The cuticle plays a major role in regulating transpiration water losses from terrestrial plant tissues³⁵. Gene expression profiles suggest an increased synthesis of cuticular wax in the transgenic line 14A. Increased expression of several lipid transfer proteins in this line may increase export of waxes into epidermal cell walls⁴⁵, increasing cuticle thickness. Crops with more cuticular wax have improved water use efficiency (WUE) and increased drought tolerance and yields than non-waxy crops⁴⁷. Increased cuticle thickness in 17B leaves, relative to WT or 14A leaves may contribute to the observed drought tolerance of this line.

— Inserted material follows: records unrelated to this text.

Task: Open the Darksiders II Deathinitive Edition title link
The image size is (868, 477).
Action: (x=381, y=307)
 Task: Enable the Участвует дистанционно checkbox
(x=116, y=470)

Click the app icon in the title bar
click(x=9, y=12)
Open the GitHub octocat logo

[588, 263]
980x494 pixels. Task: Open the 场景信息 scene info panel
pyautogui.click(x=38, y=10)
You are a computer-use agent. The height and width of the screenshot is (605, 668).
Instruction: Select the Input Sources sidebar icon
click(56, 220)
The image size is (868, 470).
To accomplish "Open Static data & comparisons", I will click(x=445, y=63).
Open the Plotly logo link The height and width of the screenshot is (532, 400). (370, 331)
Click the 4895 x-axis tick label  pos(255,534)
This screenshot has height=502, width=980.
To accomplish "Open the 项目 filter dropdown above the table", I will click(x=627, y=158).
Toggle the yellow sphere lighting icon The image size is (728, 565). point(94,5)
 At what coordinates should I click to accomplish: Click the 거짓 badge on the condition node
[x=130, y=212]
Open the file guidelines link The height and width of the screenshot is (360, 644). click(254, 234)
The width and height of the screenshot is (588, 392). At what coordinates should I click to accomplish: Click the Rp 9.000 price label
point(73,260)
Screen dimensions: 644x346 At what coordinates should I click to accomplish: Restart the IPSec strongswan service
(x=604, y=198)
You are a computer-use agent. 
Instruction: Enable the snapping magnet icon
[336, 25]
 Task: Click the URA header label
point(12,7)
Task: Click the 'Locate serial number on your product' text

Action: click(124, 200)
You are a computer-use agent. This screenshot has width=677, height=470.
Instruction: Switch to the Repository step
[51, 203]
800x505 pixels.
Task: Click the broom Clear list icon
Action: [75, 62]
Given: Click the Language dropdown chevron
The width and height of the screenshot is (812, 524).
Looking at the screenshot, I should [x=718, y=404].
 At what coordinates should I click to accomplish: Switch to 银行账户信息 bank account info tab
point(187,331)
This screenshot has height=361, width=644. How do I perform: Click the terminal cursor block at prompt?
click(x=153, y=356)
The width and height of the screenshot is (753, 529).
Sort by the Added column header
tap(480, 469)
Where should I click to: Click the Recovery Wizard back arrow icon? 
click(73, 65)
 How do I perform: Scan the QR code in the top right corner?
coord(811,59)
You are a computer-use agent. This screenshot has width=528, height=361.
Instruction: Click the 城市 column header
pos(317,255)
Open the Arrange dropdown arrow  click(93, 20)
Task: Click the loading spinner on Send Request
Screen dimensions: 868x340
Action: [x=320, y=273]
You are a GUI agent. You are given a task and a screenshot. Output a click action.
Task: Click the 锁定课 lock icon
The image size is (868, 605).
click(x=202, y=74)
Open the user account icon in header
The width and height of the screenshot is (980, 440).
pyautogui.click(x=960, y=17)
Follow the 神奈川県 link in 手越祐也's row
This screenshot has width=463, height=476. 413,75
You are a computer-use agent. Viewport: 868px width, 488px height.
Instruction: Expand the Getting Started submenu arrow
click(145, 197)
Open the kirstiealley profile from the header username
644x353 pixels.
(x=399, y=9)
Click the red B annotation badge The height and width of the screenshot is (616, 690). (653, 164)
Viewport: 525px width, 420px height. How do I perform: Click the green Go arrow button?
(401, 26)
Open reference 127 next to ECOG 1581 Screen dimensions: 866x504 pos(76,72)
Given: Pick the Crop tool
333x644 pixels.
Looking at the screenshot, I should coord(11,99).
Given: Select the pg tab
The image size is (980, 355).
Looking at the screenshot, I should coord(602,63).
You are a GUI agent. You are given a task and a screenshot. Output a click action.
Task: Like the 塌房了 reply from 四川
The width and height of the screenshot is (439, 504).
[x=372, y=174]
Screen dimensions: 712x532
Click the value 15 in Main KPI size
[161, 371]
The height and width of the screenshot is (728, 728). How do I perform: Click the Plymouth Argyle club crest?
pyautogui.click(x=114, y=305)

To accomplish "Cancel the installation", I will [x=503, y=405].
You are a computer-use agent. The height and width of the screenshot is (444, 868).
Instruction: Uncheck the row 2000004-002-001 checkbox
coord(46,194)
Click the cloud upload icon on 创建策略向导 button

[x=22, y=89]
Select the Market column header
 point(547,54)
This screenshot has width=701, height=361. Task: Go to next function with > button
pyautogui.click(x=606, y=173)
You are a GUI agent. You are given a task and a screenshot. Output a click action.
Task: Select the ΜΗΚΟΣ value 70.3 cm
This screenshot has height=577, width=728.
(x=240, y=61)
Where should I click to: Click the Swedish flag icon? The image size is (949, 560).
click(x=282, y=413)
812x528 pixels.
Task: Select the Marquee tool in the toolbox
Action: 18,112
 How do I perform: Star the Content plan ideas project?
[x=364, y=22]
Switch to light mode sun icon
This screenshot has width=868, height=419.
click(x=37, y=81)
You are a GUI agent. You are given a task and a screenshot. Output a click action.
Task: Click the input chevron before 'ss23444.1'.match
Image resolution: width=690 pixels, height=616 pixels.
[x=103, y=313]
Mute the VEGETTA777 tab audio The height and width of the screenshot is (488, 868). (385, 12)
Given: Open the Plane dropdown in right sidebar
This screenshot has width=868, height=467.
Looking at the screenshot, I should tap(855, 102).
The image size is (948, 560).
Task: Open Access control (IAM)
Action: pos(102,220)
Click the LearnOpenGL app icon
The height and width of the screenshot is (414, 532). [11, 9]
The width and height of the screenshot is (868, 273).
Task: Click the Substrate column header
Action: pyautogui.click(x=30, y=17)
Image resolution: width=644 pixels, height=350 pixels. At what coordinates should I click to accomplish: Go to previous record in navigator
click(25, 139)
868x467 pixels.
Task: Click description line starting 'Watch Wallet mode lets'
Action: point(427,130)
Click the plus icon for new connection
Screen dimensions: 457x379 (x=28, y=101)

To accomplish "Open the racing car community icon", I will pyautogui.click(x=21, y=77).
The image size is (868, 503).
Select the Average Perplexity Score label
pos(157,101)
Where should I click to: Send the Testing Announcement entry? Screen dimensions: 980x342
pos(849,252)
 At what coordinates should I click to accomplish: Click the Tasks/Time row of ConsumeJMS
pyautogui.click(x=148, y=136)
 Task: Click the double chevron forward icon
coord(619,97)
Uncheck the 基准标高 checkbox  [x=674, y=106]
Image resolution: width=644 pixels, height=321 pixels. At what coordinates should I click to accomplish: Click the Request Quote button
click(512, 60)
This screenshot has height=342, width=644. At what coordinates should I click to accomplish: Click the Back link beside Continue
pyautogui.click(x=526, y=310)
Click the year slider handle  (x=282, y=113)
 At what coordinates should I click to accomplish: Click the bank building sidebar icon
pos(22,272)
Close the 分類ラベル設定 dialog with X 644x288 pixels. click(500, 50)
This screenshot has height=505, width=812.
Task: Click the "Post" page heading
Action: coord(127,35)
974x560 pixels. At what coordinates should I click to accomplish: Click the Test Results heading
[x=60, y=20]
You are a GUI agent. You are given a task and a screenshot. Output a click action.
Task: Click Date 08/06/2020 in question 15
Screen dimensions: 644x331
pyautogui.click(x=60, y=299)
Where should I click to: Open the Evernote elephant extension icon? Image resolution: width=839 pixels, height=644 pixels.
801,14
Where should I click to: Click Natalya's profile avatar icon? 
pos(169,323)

Previous studies, however, have generally found that cuticle water permeability (CWP) is poorly correlated with cuticle thickness or total amount of wax or cutin. Cuticle substructure and wax composition appear to be more important^35,55. A high proportion of non-polar wax constituents like alkanes, rather than nonaliphatic wax compounds appears to be associated with lower CWP³⁵. In Arabidopsis, changes in CER1/CER3 expression^39,56 or CER3 activity⁵⁷ regulate alkane synthesis. Increased synthesis of alkanes resulted in increased cuticle and epidermal cell wall thickness and drought tolerance in this plant⁵⁷. The coordinated down-regulation of CER4 and up-regulation of CER1/CER3 in 14A plants supports increased activities in the alkane-forming branch of wax synthesis. Alkanes are the major wax constituent in soybean leaves⁵⁸ and this alkane fraction increases markedly in response to drought stress in soybean and other plants^47,58. Thus, the predicted alkane-enriched cuticles of 14A leaves would be expected to be less permeable than those of WT leaves, and this was shown experimentally for both 14A and 17B lines. Lower cuticle permeabilities in these plants likely contribute to their improved drought tolerance¹⁹.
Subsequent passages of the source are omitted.